### Task instructions
Format the lines of the records starting at the line containing "Where should I" and ending at the line containing "Click the speech" as a JSON list of strings, one string per line, with blank lines left out.

[Data records]
----------------------------------------

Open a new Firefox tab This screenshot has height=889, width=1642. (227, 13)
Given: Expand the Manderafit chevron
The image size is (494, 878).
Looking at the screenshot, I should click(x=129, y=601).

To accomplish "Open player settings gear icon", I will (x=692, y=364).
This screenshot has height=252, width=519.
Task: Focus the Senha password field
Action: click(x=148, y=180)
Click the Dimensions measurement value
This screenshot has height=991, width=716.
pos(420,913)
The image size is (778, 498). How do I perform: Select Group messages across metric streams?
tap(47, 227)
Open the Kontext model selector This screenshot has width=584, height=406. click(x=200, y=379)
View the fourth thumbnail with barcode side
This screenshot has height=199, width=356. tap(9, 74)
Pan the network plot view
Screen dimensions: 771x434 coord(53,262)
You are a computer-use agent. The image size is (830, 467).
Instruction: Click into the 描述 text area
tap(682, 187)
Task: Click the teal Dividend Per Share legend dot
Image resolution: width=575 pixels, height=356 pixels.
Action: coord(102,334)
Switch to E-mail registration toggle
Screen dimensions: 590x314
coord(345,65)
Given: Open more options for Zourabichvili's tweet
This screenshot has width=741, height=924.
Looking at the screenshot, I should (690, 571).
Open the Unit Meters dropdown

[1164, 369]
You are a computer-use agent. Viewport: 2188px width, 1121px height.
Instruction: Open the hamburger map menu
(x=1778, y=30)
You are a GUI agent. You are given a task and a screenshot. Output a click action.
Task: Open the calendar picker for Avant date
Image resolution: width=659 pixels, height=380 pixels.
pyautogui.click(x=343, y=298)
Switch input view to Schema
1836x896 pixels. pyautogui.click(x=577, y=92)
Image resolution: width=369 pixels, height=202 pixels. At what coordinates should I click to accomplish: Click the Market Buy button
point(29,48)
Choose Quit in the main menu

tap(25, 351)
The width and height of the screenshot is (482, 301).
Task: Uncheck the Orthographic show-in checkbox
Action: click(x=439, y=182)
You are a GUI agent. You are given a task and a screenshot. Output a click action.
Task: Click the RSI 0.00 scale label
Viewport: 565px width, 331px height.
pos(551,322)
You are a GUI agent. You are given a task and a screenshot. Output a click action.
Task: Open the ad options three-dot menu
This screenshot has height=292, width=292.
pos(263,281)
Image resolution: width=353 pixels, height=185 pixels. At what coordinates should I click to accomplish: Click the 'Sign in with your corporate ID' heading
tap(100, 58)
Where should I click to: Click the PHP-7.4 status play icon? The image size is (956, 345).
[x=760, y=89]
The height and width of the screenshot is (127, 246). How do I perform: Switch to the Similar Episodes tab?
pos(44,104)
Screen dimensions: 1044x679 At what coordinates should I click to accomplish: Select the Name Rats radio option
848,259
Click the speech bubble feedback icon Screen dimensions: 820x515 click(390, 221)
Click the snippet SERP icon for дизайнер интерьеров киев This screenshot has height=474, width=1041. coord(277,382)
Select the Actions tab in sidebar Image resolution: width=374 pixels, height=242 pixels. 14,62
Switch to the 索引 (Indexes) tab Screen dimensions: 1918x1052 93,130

----------------------------------------

### Answer for the task
[
  "Where should I click to: Click the PHP-7.4 status play icon? The image size is (956, 345).",
  "[x=760, y=89]",
  "The height and width of the screenshot is (127, 246). How do I perform: Switch to the Similar Episodes tab?",
  "pos(44,104)",
  "Screen dimensions: 1044x679 At what coordinates should I click to accomplish: Select the Name Rats radio option",
  "848,259",
  "Click the speech bubble feedback icon Screen dimensions: 820x515 click(390, 221)"
]